A Gene Co-expression Network-based Analysis of Multiple Brain Tissues Reveals Novel Genes and Molecular Pathways Underlying Major Depression
Zachary F Gerring,
Eric R Gamazon,
Major Depressive Disorder Working Group of the Psychiatric Genomics Consortium,
Eske M Derks
Posted 28 Mar 2019
bioRxiv DOI: 10.1101/591693 (published DOI: 10.1371/journal.pgen.1008245)
Posted 28 Mar 2019
Major depression is a common and severe psychiatric disorder with a highly polygenic genetic architecture. Genome-wide association studies have successfully identified multiple independent genetic loci that harbour variants associated with major depression, but the exact causal genes and biological mechanisms are largely unknown. Tissue-specific network approaches may identify molecular mechanisms underlying major depression and provide a biological substrate for integrative analyses. We provide a framework for the identification of individual risk genes and gene co-expression networks using genome-wide association summary statistics and gene expression information across multiple human brain tissues and whole blood. We developed a novel gene-based method called eMAGMA that leverages multi-tissue eQTL information to identify 99 biologically plausible risk genes associated with major depression, of which 58 are novel. Among these novel associations is Complement Factor 4A (C4A), recently implicated in schizophrenia through its role in synaptic pruning during postnatal development. Major depression risk genes were enriched in gene co-expression modules in multiple brain tissues and the implicated gene modules contained genes involved in synaptic signalling, neuronal development, and cell transport pathways.
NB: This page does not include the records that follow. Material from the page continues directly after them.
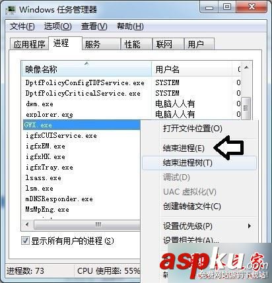Click the vertical scrollbar up arrow
The image size is (272, 283).
pyautogui.click(x=246, y=68)
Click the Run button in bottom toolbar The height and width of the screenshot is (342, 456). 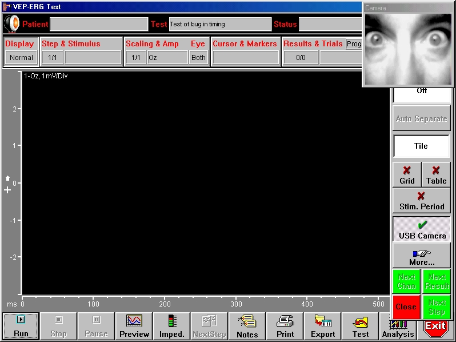21,326
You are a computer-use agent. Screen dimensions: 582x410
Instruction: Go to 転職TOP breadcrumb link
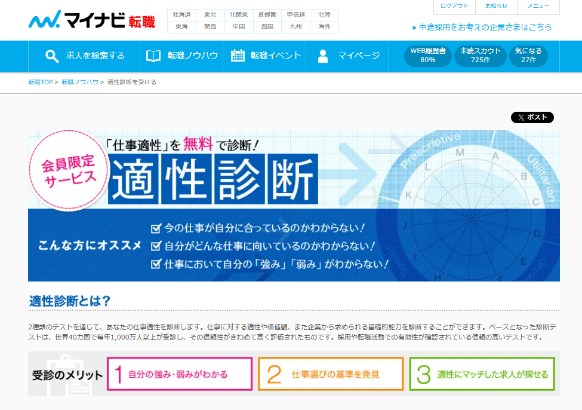click(x=41, y=82)
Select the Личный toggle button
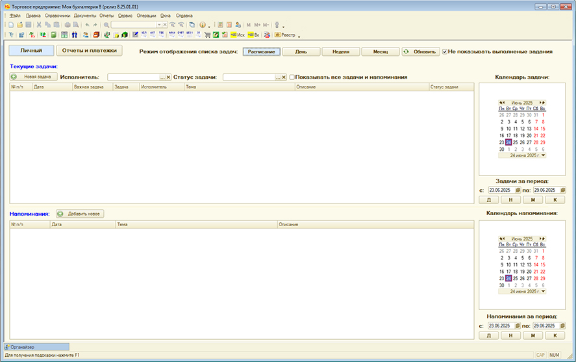The image size is (576, 362). tap(31, 50)
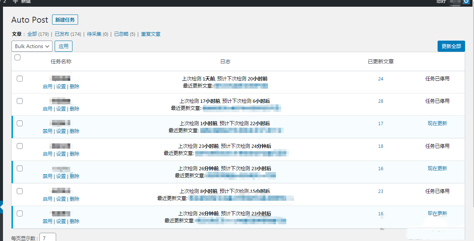Open the Bulk Actions dropdown

32,46
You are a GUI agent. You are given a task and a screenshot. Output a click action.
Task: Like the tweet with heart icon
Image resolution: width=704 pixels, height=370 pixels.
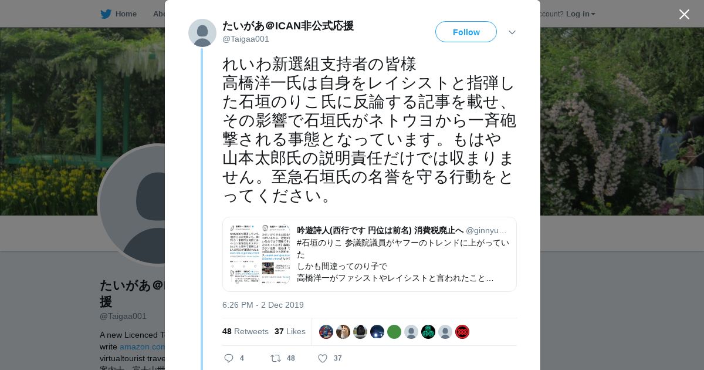tap(322, 358)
Modules enriched with major depression signals were strongly preserved across brain tissues, but were weakly preserved in whole blood, highlighting the importance of using disease-relevant tissues in genetic studies of psychiatric traits. We identified tissue-specific genes and gene co-expression networks associated with major depression. Our novel analytical framework can be used to gain fundamental insights into the functioning of the nervous system in major depression and other brain-related traits.